■ **Stored data**

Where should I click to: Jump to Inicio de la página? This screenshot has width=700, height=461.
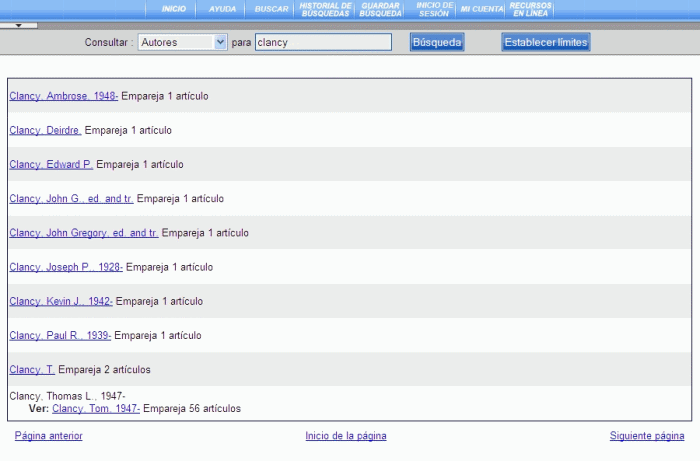[346, 436]
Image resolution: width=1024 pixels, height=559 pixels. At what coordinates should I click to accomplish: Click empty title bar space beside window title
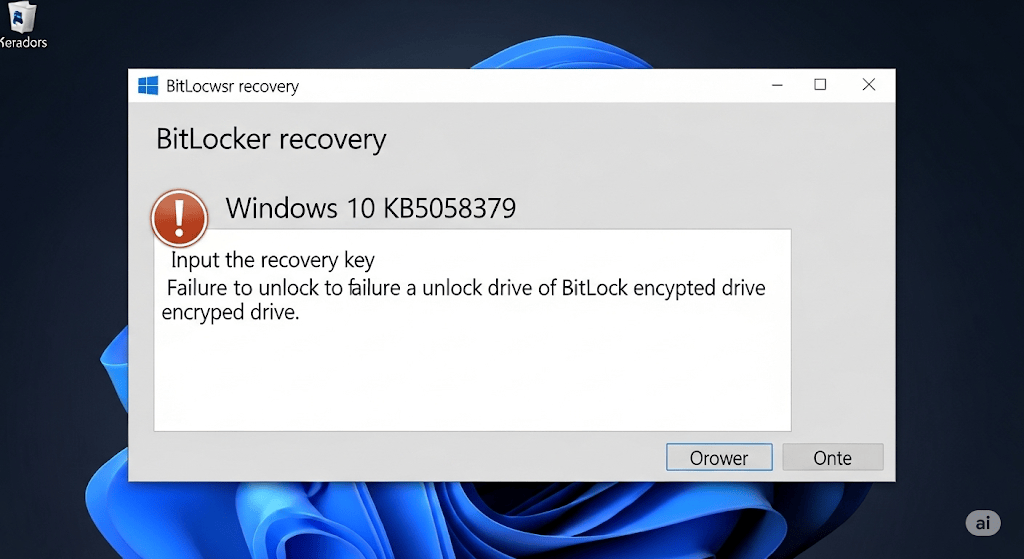coord(522,86)
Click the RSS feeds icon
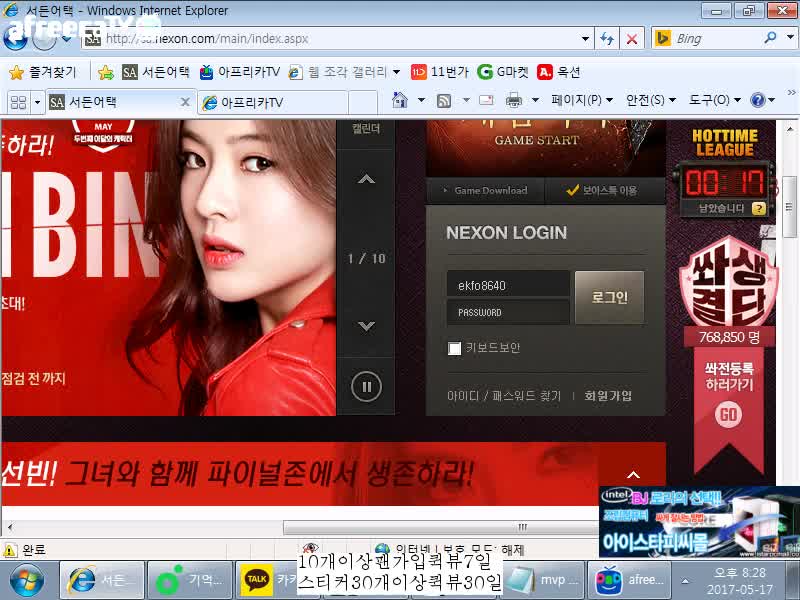 click(444, 100)
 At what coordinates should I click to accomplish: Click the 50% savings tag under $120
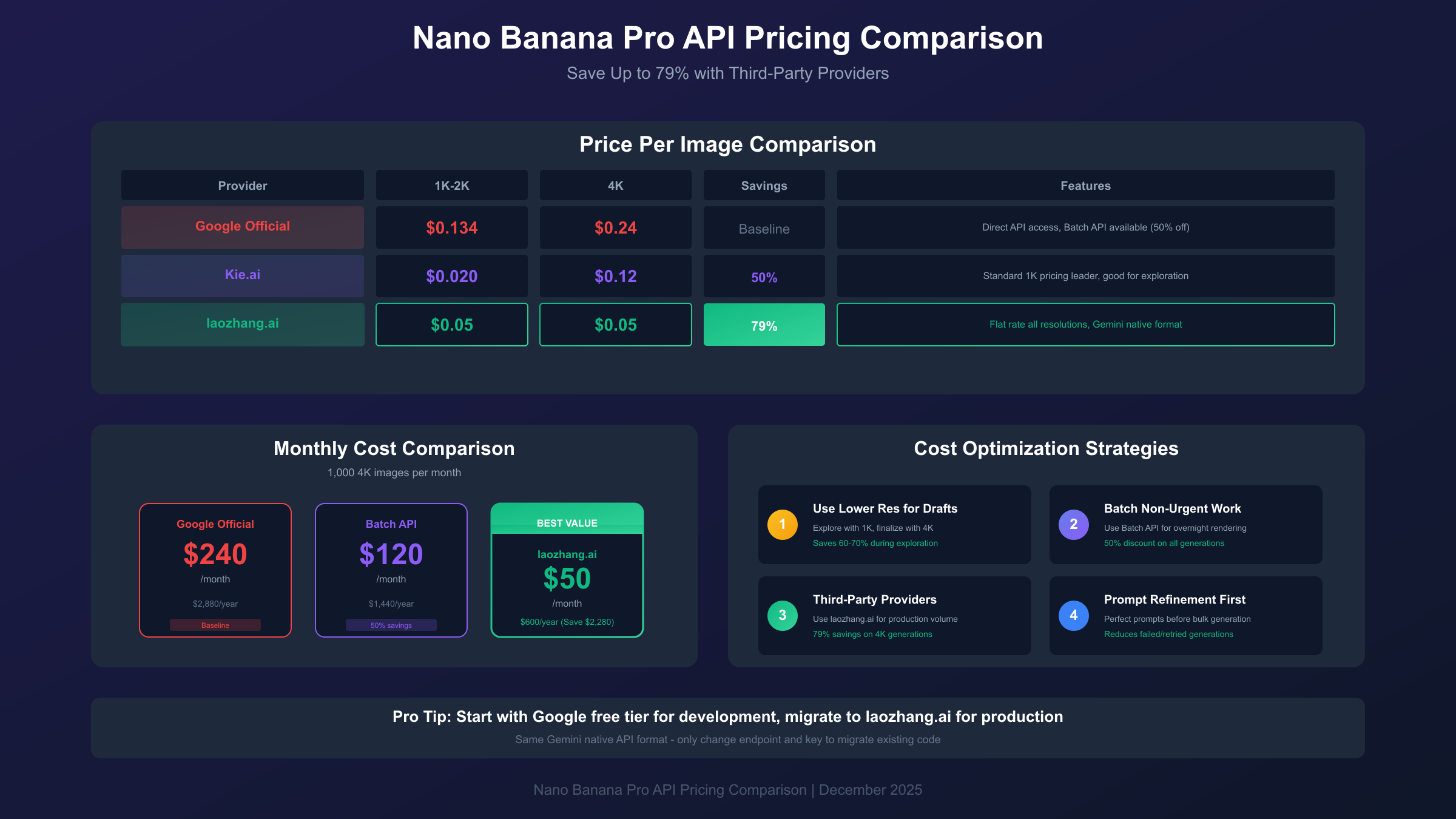[x=391, y=625]
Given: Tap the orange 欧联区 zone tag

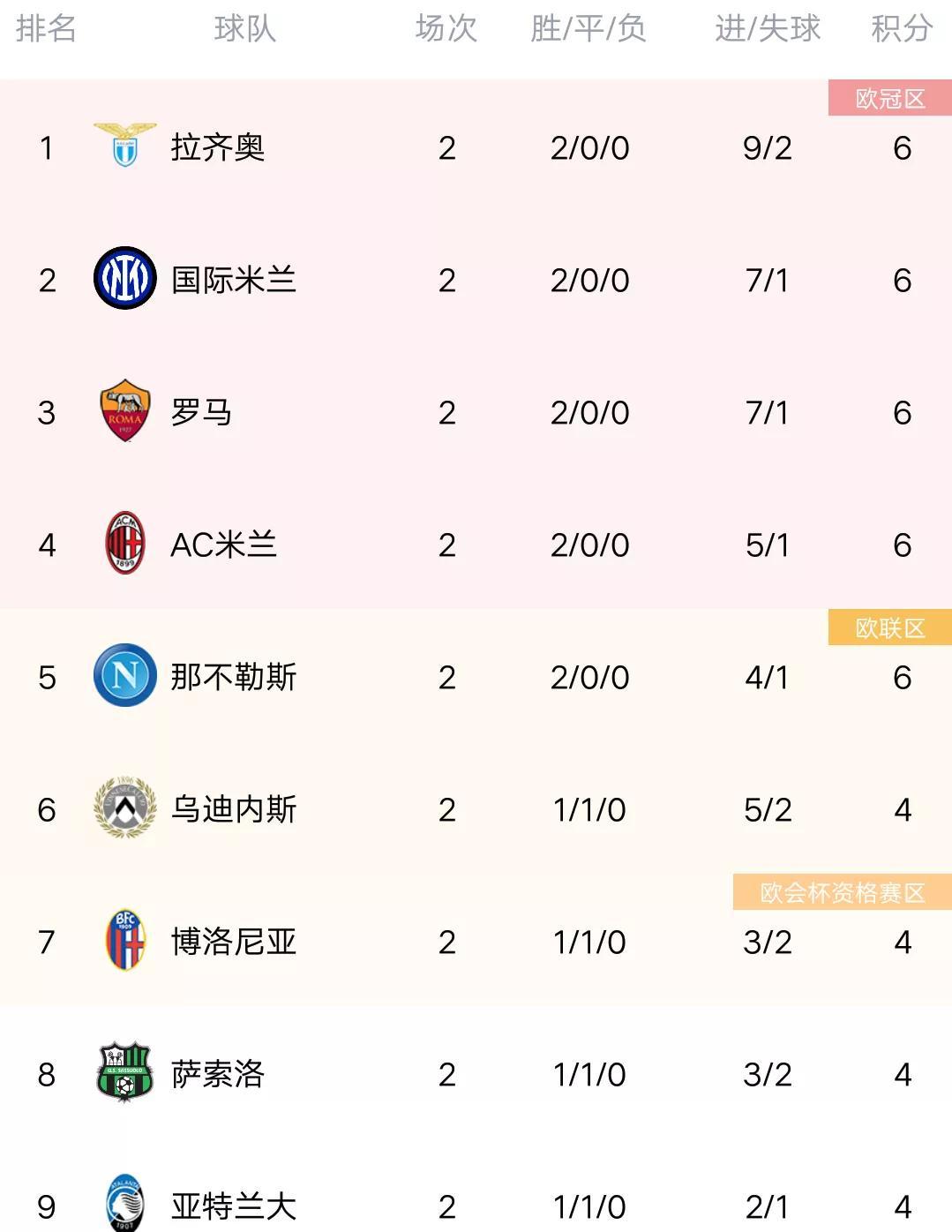Looking at the screenshot, I should pyautogui.click(x=890, y=628).
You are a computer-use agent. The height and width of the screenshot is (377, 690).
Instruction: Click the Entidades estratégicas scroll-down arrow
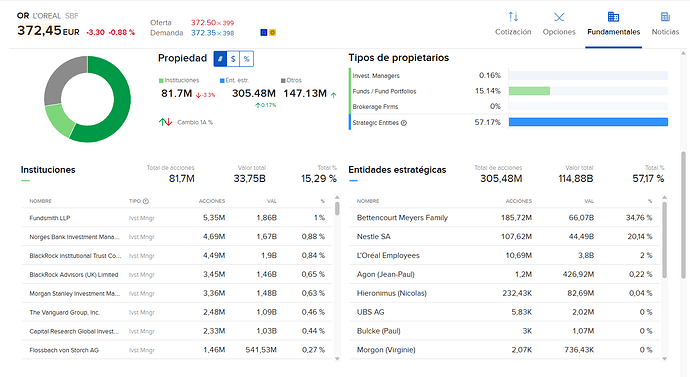point(664,359)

■ **Task requirements**
When you reach the line that contains "Given: Tap the orange 欧联区 zone tag", start reproducing, and continue word for word to the end of the records; skip all pictures.

■ **Result**
Given: Tap the orange 欧联区 zone tag

Looking at the screenshot, I should pyautogui.click(x=890, y=628).
You are a computer-use agent. The height and width of the screenshot is (377, 690).
Instruction: Click the Entidades estratégicas scroll-down arrow
point(664,359)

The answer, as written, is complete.